§ Excerpted passage:
>>>>
A different approach for dealing with the vehicle and driving frequency disturbance was adopted by Erduran et al. [23] which is schematically presented in Figure 4. Firstly, the vertical acceleration at the bogies from a few time steps before entering the bridge to a few moments after leaving it needs to be measured and its FFT computed. Then, some peaks of the Fourier amplitude spectrum are selected as candidate frequencies, and for each candidate frequency, the Continuous Wavelet Transform (CWT) coefficients are investigated over time. The frequencies which only presented significant energy levels during the bridge crossing are considered to be bridge natural frequencies. The validation of the technique was performed based on simulation data generated through detailed 3D models of the bridge, track, and vehicle. It was demonstrated that the first natural frequency of the bridge can be properly distinguished from contributions due to the vehicle and driving frequencies and track irregularities for speeds up to 90 km/h.

Aiming to reduce the negative influence of track irregularities, Zhan et al. [24] applied the time-domain subtraction method (TSM), proposed by [38], to the assessment of natural frequencies of a one-span simply supported railway bridge. The performance of the TSM was evaluated for the six classes of irregularities established by the American standards [44] in which 6 is the best grade. As stated in Figure 5a, Class 4 irregularities are enough to make bridge frequencies practically indistinguishable from background noise while applying the TSM (Figure 5b); the first natural frequency becomes very evident, and even the second natural frequency can be detected. The authors also conducted studies varying the design parameters of the vehicle and the bridge as well as the driving speed. The method performed well under different design parameters; however, the increase in vehicle speed seems to be an issue. For speeds around 20 m/s, errors of approximately 5% are associated with the estimative of the first natural frequency which can be a problem in applications involving high-speed trains.

In a recent study involving high-speed trains, Zhan et al. [25] proposed a very robust methodology for detecting the natural frequency of bridges based on the dynamic response of the vehicles. The authors minimized the influence of the irregularities of the rails and the frequency components of the vehicles calculating the residual response computed by the subtraction between the acceleration response of consecutive vehicles. Additionally, the robustness of the method was significantly improved by combining the residual responses from several pairs of consecutive wagons to calculate the residual spectrum, increasing the amount of temporal information available. The authors numerically demonstrated the accuracy of the method for different levels of irregularities, vehicle speeds, bridge stiffness, damping, and measurements of noise levels. The technique performed well in distinguishing the bridge’s first natural frequency; however, the second natural frequency already appeared with very little amplitude, and the others could not be identified. In this study, environmental effects such as temperature variation which may cause extra difficulties in real applications were not considered.
<<<<
§ Data extracts:
>>>>
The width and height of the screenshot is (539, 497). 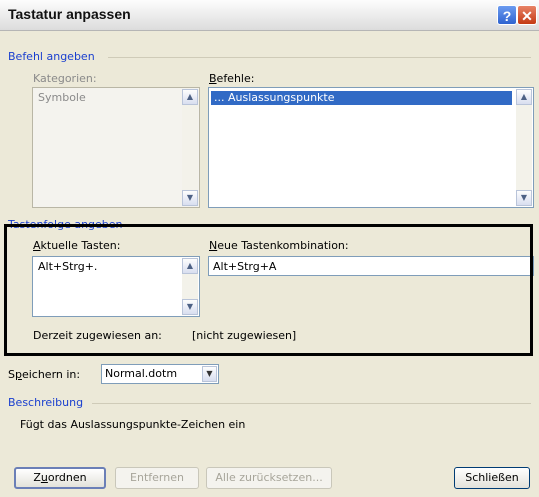 What do you see at coordinates (320, 58) in the screenshot?
I see `befehl-group-divider` at bounding box center [320, 58].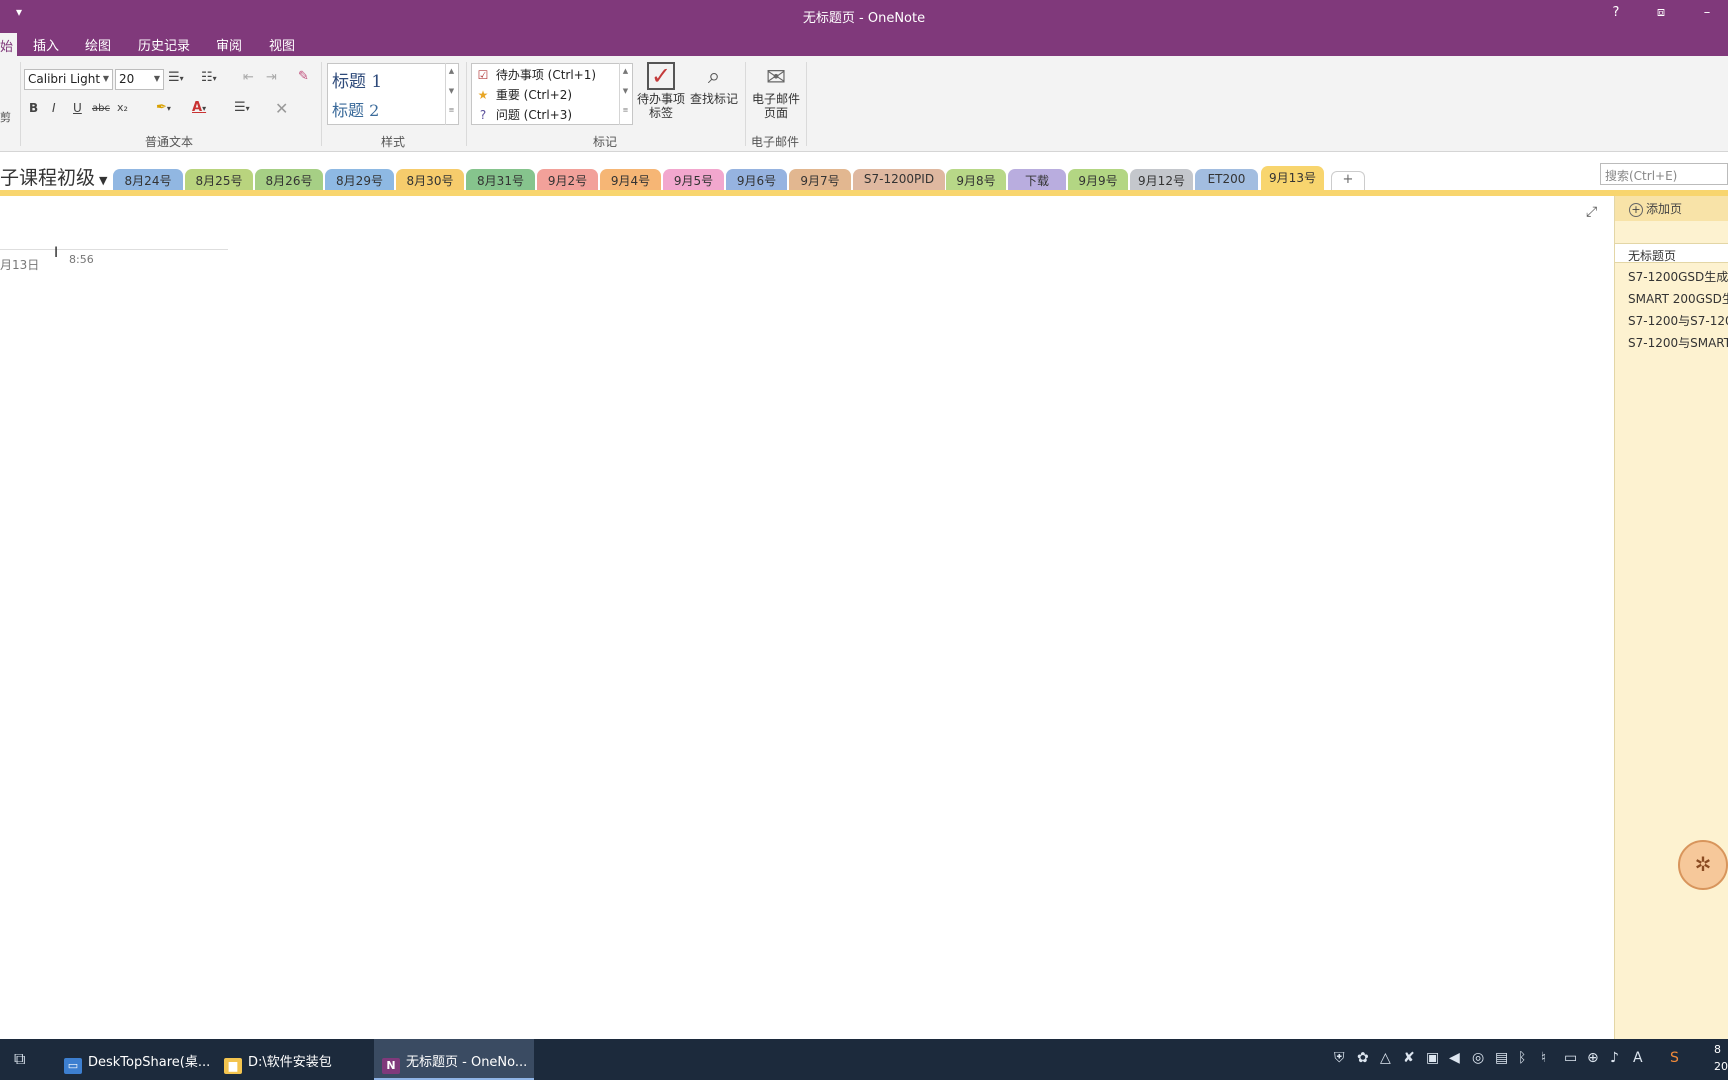  What do you see at coordinates (1707, 12) in the screenshot?
I see `minimize-button: –` at bounding box center [1707, 12].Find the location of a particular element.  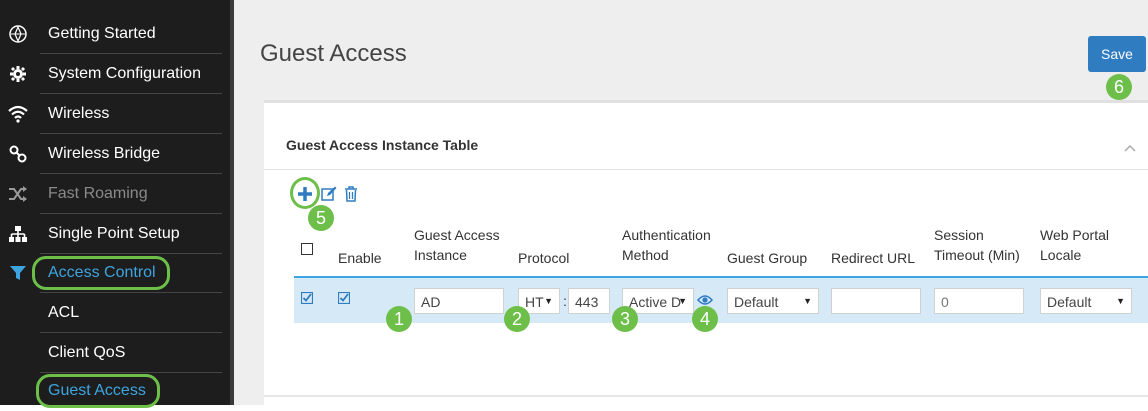

sidebar-item-single-point-setup: Single Point Setup is located at coordinates (115, 234).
<<<<
§ Exercise A: For each statement, say whether it agrees with the passage on detecting bridge natural frequencies, answering yes or no and quoting the deciding words: (i) The technique of Erduran et al. was validated with simulation data from detailed 3D models. (ii) Under the American standards for track irregularities, Class 1 is the best grade. (iii) The study by Zhan et al. [25] accounted for temperature variation.
§ Exercise B: In the passage on detecting bridge natural frequencies, what error is associated with estimating the first natural frequency at speeds around 20 m/s?
§ Exercise C: Continue the passage on detecting bridge natural frequencies from its final sentence.

§ Task answer A:
(i) Yes: "The validation of the technique was performed based on simulation data generated through detailed 3D models of the bridge, track, and vehicle."
(ii) No: "in which 6 is the best grade."
(iii) No: "environmental effects such as temperature variation which may cause extra difficulties in real applications were not considered."

§ Task answer B: Approximately 5%.

§ Task answer C:
Aiming to enhance the capabilities of the drive-by to detect frequencies from higher order modes, Yang and Chang [45] proposed the application of the Empirical Mode Decomposition (EMD) signal processing technique to obtain Empirical Mode Functions (IMFs). The bridge frequencies were then identified from the frequency content of each IMF derived from its Fourier transform. The authors validated their methodology by numerically modeling the bridge as a simply supported beam and the vehicle as a sprung mass, and experimentally by a test vehicle identical to the one used in [36]. The results obtained, both numerical and experimental, indicated that the application of the EMD provides much better precision in identifying higher-order modes. However, a common issue that affects the accuracy of this technique is the mode mixing problem associated with the EMD algorithm when the bridge frequencies are contained in two or more elements of the decomposed signal. To address this issue, Zhu and Malekjafarian [46] proposed an enhancement of the formulation by applying the Ensemble Empirical Mode Decomposition (EEMD) [47] algorithm which is an improved version of the EMD that presents a better performance under noise conditions and can deal with the mode mixing problem. The authors conducted an extensive numerical study comparing the performance of both formulations under simulated measurement noise and different velocities and obtained errors of approximately 2% with EEMD compared to 10% when the EMD algorithm was applied.

A field study conducted by Malekjafarian et al. [26] applied the Hilbert Huang Transform (HHT) algorithm in the identification of the natural frequencies of each one of the 12 individual spans of the Malahide viaduct in Ireland. HHT is a two-step process where the signal is first decomposed by the EEMD algorithm and the Hilbert Transform (HT) is applied to the IMFs to access the instantaneous frequencies. The authors instrumented the front bogie of the leading carriage of a five-carriage train shown in Figure 6a with a set of accelerometers at the positions indicated in Figure 6b. Vertical acceleration was recorded for 5 weeks, totalizing 41 viaduct crossings. To serve as a reference for evaluating the drive-by results, the natural frequency of each span was also measured by forced and free vibration tests using instrumentation installed directly on the viaduct. Accurate results were obtained for the middle spans; however, for the pair of initial and final spans that are shorter, the method presented some difficulties in the precise identification of the natural frequencies. The authors investigated the causes and concluded that the information regarding the natural frequencies of these spans was somewhat scattered in more than one IMF. This reveals that the EEMD was not so efficient in avoiding the mode mixing problem for the information gathered in these spans.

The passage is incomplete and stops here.